The claimant sought £1.4m by way of summary judgment. The project involved the construction of two power generation plants, each comprising several different structures. It was common ground that some of this work comprised construction operations (as defined) but that some of the works were not construction operations, because they related to power generation and were therefore excluded from the provisions of the 1996 Act.
The Judge noted that “it is plain that the parties were unaware of this distinction at the time that they entered into the Contract. Accordingly, they agreed a payment regime which, although entirely understandable, was not in accordance with Part 2 of the 1996 Act”.
He set out the express terms relating to payment which the parties had agreed, and the relevant provisions of the 1996 Act (as amended). He then provided a very useful summary of the recent case law in cases where there had been an absence of notices. He said as follows:
“23. Over the course of the last year there has been a flurry of cases in which Edwards-Stuart J has considered the situation in which a contractor has notified the sum due in a Payment Notice, and the Employer has failed to serve either its own Payment Notice or a Pay Less Notice … in essence, these three cases are authority for the proposition that, if there is a valid Payment Notice from the contractor, and no employer’s payment notice and/or pay less notice, then the employer is liable to the contractor for the amount notified and the employer is not entitled to start a second adjudication to deal with the interim valuation itself…

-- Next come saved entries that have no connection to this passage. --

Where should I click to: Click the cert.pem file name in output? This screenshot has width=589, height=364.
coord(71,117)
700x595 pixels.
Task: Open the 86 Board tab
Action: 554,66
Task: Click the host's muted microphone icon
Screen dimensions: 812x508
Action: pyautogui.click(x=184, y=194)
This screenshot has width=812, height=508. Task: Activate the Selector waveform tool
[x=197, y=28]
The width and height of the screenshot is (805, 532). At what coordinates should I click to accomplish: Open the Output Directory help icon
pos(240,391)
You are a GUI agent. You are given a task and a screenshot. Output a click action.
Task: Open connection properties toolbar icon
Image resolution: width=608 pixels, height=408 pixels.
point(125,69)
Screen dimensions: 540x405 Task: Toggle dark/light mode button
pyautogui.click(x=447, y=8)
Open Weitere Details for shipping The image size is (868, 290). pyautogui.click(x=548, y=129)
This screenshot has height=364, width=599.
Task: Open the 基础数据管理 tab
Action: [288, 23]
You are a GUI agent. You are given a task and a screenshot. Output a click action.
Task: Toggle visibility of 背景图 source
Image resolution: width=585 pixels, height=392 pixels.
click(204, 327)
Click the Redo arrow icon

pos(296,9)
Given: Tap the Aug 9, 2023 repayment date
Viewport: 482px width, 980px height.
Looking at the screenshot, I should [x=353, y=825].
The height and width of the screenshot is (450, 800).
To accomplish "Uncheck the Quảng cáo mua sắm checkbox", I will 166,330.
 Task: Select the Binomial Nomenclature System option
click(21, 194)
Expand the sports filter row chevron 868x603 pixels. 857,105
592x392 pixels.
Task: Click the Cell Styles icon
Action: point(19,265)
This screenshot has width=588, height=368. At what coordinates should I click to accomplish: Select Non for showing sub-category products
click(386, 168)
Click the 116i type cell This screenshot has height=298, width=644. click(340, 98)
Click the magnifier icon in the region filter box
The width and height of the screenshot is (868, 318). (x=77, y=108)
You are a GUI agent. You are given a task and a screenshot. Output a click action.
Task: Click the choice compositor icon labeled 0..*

24. All of these cases concern the situation where the contractor is seeking to take advantage of the absence of any notices from the employer to claim, as of right, the sum originally notified. That approach is in accordance with the amended provisions of the 1996 Act. But because of the potentially draconian consequences, the TCC has made it plain that the contractor’s original payment notice, from which its entitlement springs, must be clear and unambiguous.”
The Judge then reminded the parties of the words of Mr Justice Akenhead in the Henia Investments v Beck Interiors Ltd case earlier in the year, when he said:
“If there are to be potentially serious consequences flowing from it being an Interim Application, it must be clear that it is what it purports to be so that the parties know what to do about it and when.”
Mr Justice Coulson rejected the suggestion that the provisions of the 1996 Act ought to be incorporated wholesale, even in a hybrid contract, to apply to all the works. Although it was “uncommercial, unsatisfactory and a recipe for confusion”, the result of Parliament excluding certain construction operations from the 1996 Act was that in situations such as this case, there would be two very different payment regimes.
The payment notice relied upon was for £3.7m, of which £1.4m related to works under the HGCRA element of the Contract. However, the payment notice identified the sum due as £3.7m and the £1.4m now claimed was not said to be the sum due, and was not the notified sum. There was no reference in the payment notice to the sum of £1.4m and it was held therefore not to be a payment notice in respect of that claim. The sum notified could not be “converted … by refining it later on”.
After refusing the application for summary judgment, the Judge said as follows:
“62. I should add this. All of the difficulties here, in both the old and the new proceedings, can be traced back to section 105 of the 1996 Act and the legislators desire to exclude certain industries from adjudication. A review of the debates in Hansard reveal that Parliament was aware of the difficulties that these exceptions would cause, but justified them on the grounds that (1) adjudication was seen as some form of “punishment” for the construction industry from which (2) the power generation and some other industries should be exempt, because “they had managed their affairs reasonably well in the past”.
63. I consider that both of these underlying assumptions were, and remain, misconceived. Adjudication, both as proposed in the Bill and as something that has now been in operation for almost 20 years, is an effective and efficient dispute resolution process. Far from being a “punishment”, it has been generally regarded as a blessing by the construction industry. Furthermore, it is a blessing which needed then – and certainly needs now – to be conferred on all those industries (such as power generation) which are currently exempt. As this case demonstrates only too well, they too would benefit from the clarity and certainty brought by the 1996 Act.”